+++ RECORDS FOR PROCESSING +++
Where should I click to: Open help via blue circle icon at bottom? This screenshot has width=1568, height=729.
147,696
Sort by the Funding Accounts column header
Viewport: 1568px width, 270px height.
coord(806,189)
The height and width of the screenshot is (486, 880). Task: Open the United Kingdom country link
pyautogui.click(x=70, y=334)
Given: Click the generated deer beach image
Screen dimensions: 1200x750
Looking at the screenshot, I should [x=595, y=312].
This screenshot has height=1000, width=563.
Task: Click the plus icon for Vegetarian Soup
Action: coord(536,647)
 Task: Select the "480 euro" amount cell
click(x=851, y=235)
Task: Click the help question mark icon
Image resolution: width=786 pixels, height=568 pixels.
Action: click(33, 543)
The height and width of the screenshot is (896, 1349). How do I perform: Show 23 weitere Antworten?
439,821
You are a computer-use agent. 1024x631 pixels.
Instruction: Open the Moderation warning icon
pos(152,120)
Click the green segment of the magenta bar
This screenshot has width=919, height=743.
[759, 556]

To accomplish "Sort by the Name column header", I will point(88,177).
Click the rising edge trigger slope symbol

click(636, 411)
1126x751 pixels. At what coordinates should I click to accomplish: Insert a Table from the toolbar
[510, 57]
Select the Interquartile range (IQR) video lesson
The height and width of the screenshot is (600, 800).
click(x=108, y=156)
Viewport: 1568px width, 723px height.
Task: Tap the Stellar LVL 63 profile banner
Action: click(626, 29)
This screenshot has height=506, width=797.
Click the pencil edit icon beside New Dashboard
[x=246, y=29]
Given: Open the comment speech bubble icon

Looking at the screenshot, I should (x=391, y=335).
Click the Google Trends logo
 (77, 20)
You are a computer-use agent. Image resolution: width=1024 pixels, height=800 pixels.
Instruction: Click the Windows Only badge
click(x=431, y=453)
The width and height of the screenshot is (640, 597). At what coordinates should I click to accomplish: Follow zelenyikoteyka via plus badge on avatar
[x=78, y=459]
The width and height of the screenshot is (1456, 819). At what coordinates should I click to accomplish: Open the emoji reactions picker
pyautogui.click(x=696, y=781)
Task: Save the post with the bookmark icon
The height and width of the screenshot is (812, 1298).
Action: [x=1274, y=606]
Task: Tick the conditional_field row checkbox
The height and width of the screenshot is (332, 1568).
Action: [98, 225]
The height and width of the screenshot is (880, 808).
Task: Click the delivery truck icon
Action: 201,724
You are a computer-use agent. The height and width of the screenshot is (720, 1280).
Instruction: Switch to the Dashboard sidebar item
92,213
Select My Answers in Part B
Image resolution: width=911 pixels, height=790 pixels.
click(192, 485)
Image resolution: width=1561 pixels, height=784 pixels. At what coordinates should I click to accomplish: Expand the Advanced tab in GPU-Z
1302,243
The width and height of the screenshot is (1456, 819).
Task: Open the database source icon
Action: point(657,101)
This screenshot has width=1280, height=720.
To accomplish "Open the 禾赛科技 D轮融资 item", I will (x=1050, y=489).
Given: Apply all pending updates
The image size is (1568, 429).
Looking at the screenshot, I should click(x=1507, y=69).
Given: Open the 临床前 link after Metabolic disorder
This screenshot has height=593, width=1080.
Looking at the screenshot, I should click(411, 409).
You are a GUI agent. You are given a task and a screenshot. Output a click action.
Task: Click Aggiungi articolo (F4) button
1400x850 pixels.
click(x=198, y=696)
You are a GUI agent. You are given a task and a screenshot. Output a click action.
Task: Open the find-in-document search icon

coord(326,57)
+++
In the records above, how many lines include "computer"? Reply only with the number.

## EXERCISE OUTPUT
3